The Republican business owner is leading Democratic bluegrass singer Rob Quist by a 51-44 margin with 77 percent of precincts reporting. This keeps Interior Secretary Ryan Zinke’s former seat in the GOP column, and represents another close-but-no-cigar result for Democrats, who are mostly contesting special elections in strong Republican areas where seats are vacated by Trump appointees.

Gianforte seems to be performing equally in early votes (probably about 70 percent of the total) and Election Day votes, despite some GOP fears that Election Day voters would strongly respond to the candidate being charged with misdemeanor assault on Wednesday night. And actually, given the usual GOP lean of Election Day voters, the winner may have paid a price for his actions. But it was too little, too late.

As has been common in this year’s special elections and last year’s presidential race, the Republican candidate did especially well in rural areas, and ran ahead of his losing numbers in the 2016 gubernatorial race (though also well behind Donald Trump’s performance) in much of the state. He benefited from an overall two-to-one advantage in ad spending, which focused late in the campaign on Quist’s personal financial issues.

The assault incident will make it difficult to derive any clear lessons from the contest, though GOP spin will suggest it kept the Republican candidate from winning more decisively, while Democrats will bemoan their inability to capitalize on the horrifying event thanks to heavy early voting.
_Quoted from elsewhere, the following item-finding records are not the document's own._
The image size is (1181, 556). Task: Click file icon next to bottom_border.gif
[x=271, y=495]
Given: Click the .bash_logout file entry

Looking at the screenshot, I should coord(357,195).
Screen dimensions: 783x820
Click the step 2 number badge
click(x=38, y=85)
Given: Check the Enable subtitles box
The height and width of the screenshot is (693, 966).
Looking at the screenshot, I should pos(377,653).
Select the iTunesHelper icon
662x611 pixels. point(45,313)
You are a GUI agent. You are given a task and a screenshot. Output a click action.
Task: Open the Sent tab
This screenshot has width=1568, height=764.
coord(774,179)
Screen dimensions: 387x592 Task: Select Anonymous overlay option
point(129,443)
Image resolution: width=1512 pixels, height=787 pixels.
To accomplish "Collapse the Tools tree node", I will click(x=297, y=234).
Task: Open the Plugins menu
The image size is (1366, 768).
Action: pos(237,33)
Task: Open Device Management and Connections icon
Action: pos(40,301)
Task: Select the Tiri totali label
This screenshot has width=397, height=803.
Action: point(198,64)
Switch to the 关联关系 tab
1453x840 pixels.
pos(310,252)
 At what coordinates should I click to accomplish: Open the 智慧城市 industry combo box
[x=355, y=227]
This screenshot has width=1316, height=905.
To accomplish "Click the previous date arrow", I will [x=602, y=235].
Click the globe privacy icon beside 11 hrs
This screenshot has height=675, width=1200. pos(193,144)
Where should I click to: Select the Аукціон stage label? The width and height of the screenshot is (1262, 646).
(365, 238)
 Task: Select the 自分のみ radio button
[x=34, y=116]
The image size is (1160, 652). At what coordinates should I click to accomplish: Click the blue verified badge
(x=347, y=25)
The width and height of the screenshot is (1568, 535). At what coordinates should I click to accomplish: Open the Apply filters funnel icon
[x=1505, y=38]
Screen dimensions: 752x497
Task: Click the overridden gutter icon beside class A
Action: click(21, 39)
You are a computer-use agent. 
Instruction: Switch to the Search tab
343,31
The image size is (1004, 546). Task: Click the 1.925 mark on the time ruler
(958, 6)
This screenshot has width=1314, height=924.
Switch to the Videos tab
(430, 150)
And both sides can make some legitimate claims to a relatively good outcome: Democrats certainly improved on Hillary Clinton’s 20-point loss in the state last November, while Republicans won a race that seemed to be heavily nationalized at a time when Trump and his party were notably struggling in Washington.

There will be considerable debate within the Donkey Party about Rob Quist’s candidacy. Some will say his personal issues ruined what might have been a successful bid, while others will suggest his performance showed there’s nothing inherently magic about a Bernie Sanders–backed “populist” message. (Sanders campaigned with Quist over the final weekend.) The results will make the June 20 special runoff election to fill a U.S. House seat in Georgia — probably the Democrats’ last best chance for a congressional win this year and already the most expensive House race in history — an even bigger deal.

As for Republicans, they appear to have again dodged a bullet. There is only so much pleasure, however, they can derive from holding onto their own House seats. And they probably won’t look forward with much excitement to welcoming Greg Gianforte to Congress immediately before his June 7 court appearance for misdemeanor assault.